## Extracted data
☆ ☆ ☆ ☆
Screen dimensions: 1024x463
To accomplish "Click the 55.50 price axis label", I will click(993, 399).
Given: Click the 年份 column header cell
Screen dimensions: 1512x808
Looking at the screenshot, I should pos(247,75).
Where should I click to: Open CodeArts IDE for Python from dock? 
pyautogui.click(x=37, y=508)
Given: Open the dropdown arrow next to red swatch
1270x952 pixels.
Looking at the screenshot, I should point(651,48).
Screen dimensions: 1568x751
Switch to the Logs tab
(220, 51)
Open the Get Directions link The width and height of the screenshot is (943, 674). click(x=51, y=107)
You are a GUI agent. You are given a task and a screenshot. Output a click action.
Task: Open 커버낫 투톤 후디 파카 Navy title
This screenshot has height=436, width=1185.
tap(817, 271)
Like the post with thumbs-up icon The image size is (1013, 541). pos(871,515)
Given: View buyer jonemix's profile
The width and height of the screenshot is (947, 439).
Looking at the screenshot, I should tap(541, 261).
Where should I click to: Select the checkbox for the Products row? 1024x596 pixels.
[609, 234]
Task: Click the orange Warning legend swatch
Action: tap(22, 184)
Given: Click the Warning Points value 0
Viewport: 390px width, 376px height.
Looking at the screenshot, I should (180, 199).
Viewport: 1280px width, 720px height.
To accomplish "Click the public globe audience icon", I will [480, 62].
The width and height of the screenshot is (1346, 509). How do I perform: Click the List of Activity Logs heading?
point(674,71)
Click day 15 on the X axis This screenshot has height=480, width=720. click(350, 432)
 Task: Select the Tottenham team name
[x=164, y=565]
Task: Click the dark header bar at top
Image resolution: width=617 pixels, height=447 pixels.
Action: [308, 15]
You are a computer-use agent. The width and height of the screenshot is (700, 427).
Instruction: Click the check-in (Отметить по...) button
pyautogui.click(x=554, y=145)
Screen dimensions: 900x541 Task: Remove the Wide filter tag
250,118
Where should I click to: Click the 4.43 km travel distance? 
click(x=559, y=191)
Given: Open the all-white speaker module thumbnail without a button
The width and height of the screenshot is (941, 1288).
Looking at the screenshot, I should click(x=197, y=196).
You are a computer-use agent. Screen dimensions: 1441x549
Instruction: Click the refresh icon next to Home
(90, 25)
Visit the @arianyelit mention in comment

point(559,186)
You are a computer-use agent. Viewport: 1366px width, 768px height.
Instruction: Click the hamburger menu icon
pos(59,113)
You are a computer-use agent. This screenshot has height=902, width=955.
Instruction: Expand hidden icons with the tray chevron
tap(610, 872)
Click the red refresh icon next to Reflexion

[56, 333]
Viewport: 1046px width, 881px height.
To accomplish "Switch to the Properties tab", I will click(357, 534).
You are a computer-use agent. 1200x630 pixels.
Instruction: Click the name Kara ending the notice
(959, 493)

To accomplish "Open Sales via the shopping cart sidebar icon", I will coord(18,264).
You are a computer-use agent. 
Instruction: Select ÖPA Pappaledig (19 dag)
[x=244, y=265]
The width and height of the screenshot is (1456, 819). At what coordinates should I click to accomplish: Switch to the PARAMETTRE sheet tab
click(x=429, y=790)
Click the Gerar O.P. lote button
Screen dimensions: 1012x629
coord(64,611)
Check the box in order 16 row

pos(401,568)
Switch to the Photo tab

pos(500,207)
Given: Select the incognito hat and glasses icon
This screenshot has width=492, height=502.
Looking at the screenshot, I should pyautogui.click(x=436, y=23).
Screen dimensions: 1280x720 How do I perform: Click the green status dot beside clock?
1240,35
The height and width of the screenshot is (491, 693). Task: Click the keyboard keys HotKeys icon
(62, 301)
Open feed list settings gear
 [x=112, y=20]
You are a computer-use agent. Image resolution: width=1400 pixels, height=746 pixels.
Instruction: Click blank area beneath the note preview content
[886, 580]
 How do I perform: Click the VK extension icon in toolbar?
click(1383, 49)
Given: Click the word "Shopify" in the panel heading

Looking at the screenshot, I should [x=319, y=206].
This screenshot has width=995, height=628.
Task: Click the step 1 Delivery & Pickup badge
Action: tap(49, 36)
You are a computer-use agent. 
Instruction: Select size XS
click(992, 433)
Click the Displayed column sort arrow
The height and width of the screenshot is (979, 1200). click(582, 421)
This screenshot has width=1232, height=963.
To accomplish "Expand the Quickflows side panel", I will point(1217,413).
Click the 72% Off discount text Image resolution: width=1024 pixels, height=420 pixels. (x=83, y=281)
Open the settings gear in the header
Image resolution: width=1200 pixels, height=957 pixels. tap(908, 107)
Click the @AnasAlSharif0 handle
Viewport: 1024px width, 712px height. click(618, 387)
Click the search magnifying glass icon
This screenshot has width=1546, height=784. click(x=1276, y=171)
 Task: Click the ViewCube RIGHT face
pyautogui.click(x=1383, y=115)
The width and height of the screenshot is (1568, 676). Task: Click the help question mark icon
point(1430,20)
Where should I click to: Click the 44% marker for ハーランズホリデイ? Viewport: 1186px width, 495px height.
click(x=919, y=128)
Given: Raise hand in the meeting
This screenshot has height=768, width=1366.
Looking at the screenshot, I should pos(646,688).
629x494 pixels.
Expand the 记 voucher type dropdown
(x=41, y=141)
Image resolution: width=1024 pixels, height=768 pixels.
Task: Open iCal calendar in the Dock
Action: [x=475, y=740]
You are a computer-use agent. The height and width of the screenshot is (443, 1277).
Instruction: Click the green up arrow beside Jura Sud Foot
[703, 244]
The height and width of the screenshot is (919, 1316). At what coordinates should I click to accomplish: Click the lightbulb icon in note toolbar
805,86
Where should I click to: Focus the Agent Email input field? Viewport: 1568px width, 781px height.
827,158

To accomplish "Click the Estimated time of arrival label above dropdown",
☆ ☆ ☆ ☆
## Set exercise
Rewrite everything from the start of the material down to the line containing "Click day 15", putting "Screen size" in place of "Screen dimensions" each time it occurs and keeping all else the same.

## Answer for this exercise
Screen size: 1024x463
To accomplish "Click the 55.50 price axis label", I will click(993, 399).
Given: Click the 年份 column header cell
Screen size: 1512x808
Looking at the screenshot, I should pos(247,75).
Where should I click to: Open CodeArts IDE for Python from dock? 
pyautogui.click(x=37, y=508)
Given: Open the dropdown arrow next to red swatch
1270x952 pixels.
Looking at the screenshot, I should point(651,48).
Screen size: 1568x751
Switch to the Logs tab
(220, 51)
Open the Get Directions link The width and height of the screenshot is (943, 674). click(x=51, y=107)
You are a GUI agent. You are given a task and a screenshot. Output a click action.
Task: Open 커버낫 투톤 후디 파카 Navy title
This screenshot has height=436, width=1185.
tap(817, 271)
Like the post with thumbs-up icon The image size is (1013, 541). pos(871,515)
Given: View buyer jonemix's profile
The width and height of the screenshot is (947, 439).
Looking at the screenshot, I should tap(541, 261).
Where should I click to: Select the checkbox for the Products row? 1024x596 pixels.
[609, 234]
Task: Click the orange Warning legend swatch
Action: tap(22, 184)
Given: Click the Warning Points value 0
Viewport: 390px width, 376px height.
Looking at the screenshot, I should (180, 199).
Viewport: 1280px width, 720px height.
To accomplish "Click the public globe audience icon", I will [480, 62].
The width and height of the screenshot is (1346, 509). How do I perform: Click the List of Activity Logs heading?
point(674,71)
Click day 15 on the X axis This screenshot has height=480, width=720. click(350, 432)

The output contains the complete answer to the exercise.